The author writes:
"...the question ' How can mindless mathematical laws give rise to aims and intention?' contains two markers of possible illegitimacy. The word 'mindless' is stated but not proven, and the phrase 'give rise' posits a stated but as yet unproven time sequence. There would be, for example, no a priori grounds to dismiss the remote possibility that, like humans and apes, both mathematical laws and mindful aims and intentions spring from an ultimately common source, rather than one from the other."
I took this question a different way. The principle of least action, for example, has no variables for representing intention, decision, information, possibilities, information channel, etc. Yet Richard Feynman has described a particle as "smelling" the possibilities in such a calculation, when the mathematics is "mindless" on this account. There is no "smelling" in the mathematical statements. But the idea is strongly intuitive for Feynman and he uses it.

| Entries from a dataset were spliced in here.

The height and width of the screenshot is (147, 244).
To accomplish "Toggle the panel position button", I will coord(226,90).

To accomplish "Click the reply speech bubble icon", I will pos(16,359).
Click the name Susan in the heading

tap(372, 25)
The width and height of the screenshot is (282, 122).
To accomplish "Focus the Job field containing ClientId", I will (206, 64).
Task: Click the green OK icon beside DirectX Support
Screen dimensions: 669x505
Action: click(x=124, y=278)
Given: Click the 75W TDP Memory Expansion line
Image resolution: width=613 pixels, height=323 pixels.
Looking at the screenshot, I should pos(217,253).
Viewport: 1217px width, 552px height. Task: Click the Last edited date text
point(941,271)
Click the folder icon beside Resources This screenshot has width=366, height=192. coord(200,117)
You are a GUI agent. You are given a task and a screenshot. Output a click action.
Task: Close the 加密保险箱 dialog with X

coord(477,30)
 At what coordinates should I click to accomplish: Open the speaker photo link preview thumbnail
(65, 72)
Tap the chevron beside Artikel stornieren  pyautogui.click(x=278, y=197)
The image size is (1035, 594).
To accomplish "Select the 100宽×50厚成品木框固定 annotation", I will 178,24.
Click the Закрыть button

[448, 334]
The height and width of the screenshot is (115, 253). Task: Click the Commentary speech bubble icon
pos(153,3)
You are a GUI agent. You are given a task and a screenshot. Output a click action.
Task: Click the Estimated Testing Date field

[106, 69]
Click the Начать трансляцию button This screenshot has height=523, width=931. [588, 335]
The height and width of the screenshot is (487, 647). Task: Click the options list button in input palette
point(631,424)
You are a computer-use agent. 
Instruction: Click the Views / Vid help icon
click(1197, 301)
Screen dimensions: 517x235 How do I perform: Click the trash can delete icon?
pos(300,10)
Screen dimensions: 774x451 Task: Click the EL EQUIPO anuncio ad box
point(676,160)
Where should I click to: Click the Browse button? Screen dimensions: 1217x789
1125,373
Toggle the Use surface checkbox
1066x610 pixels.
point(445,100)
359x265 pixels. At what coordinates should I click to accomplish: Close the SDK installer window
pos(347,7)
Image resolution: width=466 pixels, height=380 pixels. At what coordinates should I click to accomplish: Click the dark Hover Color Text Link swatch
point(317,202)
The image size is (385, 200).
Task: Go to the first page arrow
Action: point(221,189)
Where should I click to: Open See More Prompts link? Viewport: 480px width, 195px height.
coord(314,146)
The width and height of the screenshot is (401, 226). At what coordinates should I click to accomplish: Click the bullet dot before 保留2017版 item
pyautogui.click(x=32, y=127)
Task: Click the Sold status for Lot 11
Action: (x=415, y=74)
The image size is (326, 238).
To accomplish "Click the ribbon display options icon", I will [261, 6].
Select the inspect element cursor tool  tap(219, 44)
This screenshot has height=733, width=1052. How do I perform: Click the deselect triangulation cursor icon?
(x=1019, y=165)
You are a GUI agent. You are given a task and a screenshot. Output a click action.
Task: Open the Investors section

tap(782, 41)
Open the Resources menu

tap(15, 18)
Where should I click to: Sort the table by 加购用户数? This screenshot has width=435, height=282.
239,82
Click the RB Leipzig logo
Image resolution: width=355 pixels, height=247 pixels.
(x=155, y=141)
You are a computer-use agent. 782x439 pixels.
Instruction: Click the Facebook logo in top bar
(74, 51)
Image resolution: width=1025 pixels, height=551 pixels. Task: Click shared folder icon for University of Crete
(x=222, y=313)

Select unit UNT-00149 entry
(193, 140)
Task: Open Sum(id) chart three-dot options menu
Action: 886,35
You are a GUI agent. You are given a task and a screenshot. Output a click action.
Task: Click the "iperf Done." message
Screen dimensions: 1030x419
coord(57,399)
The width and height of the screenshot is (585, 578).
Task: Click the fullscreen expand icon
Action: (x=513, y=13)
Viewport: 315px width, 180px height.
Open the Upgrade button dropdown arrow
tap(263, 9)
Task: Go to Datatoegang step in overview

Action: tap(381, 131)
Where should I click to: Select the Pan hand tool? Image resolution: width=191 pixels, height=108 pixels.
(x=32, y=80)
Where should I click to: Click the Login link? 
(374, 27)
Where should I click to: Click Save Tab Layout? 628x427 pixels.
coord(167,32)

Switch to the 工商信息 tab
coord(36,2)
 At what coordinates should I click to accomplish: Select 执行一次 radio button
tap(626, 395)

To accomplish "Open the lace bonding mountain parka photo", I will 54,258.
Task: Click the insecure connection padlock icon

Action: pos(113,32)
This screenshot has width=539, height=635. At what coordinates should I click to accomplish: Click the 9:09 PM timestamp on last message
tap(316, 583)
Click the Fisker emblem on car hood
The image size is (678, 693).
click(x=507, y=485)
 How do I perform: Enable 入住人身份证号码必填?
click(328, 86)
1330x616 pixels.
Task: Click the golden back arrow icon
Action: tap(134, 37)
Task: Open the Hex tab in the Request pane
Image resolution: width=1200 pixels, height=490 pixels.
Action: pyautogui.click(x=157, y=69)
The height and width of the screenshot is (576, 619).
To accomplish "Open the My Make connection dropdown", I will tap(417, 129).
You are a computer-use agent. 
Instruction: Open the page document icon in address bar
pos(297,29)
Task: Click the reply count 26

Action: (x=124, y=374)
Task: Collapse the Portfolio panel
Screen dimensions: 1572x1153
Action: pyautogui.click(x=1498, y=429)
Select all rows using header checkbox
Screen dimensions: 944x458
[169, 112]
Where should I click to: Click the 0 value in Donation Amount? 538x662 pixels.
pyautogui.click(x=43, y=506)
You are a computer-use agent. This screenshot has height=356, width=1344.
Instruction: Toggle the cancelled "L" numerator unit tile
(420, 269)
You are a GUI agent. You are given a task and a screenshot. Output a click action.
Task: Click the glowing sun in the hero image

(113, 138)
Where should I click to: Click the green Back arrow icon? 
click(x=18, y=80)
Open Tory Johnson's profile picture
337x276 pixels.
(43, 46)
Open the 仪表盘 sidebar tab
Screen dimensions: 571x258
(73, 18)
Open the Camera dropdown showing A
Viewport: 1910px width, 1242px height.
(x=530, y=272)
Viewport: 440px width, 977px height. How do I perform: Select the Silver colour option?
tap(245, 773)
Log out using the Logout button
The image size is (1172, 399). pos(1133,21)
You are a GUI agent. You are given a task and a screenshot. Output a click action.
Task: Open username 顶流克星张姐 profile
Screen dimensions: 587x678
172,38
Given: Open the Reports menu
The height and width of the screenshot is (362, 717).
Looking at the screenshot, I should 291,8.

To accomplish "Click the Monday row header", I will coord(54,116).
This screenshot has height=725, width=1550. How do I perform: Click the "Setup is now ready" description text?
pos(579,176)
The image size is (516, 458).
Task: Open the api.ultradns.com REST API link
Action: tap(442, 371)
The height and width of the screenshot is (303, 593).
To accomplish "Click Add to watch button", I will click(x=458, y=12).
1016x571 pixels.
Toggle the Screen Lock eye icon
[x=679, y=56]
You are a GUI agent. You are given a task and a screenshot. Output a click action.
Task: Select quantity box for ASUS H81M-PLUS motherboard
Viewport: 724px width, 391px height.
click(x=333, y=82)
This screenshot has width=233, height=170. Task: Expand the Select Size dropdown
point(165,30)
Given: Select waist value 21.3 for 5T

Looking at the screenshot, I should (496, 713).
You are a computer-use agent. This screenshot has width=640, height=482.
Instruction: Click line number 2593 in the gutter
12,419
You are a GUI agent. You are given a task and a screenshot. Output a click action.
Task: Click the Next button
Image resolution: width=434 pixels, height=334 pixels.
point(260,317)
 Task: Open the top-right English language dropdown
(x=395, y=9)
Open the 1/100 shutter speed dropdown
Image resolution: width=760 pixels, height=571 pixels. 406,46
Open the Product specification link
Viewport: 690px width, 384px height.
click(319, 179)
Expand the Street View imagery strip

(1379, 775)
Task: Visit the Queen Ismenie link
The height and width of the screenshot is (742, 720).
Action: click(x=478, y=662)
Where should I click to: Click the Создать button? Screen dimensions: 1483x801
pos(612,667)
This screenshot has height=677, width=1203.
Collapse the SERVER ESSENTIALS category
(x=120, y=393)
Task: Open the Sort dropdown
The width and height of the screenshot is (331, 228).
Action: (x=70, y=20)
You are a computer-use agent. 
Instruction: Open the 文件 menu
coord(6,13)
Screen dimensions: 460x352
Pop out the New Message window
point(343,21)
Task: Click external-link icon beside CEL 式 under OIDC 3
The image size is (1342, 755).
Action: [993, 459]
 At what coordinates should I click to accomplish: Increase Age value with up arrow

Are there any categories of mathematics in which we could find such things as "goals," intentions," etc.?
Yes. Game Theory for example.
And-- there is another category where "information channel" is the central mathematical object. This is covered in Jon Barwise and Jerry Seligman's book "Information Flow: The Logic of Distributed Systems."
Relativity is a good example.
Water and air afford information channels for messages carried by sound. Applying this to space, the idea before Einstein was that the "aether" afforded a similar information channel, in the same way that water and air afford information channels.
But this does not work.
So the choice is either (a) give up on the idea that an information channel carries the message and signal from Einstein's clocks.
Or, (b) hold onto the principle of the information channel; but in relativity (and perhaps regarding intentions), look for an information channel to exist as something different from space.
That complex numbers can be used to model "possibility" allows me to take a next step (cf. An Overall Approach.)
An information channel comprises a system of parts, one part carrying information about another part. But in relativity, we cannot say that space is such a system. We have to expand the search.
Well, the wave function is a complex number. So say, for the moment, that there is a wave function for the Universe and that it is the system of possibilities we are looking for.
Then insofar as the wave function of a particle is part of the wave function of the Universe, the possibilities for, say, particle A can convey information about, say, the possibilities for particle B, by virtue of the system of possibilities (the wave function of the Universe) which now constitutes an information channel carrying information about possibilities from one particle to another.
Or, if you prefer something other than "wave function of the Universe," Bohm and Hiley's Holomovement also works as an information channel for broadcasting possibilities. (ibid. The Holomovement is a stream.)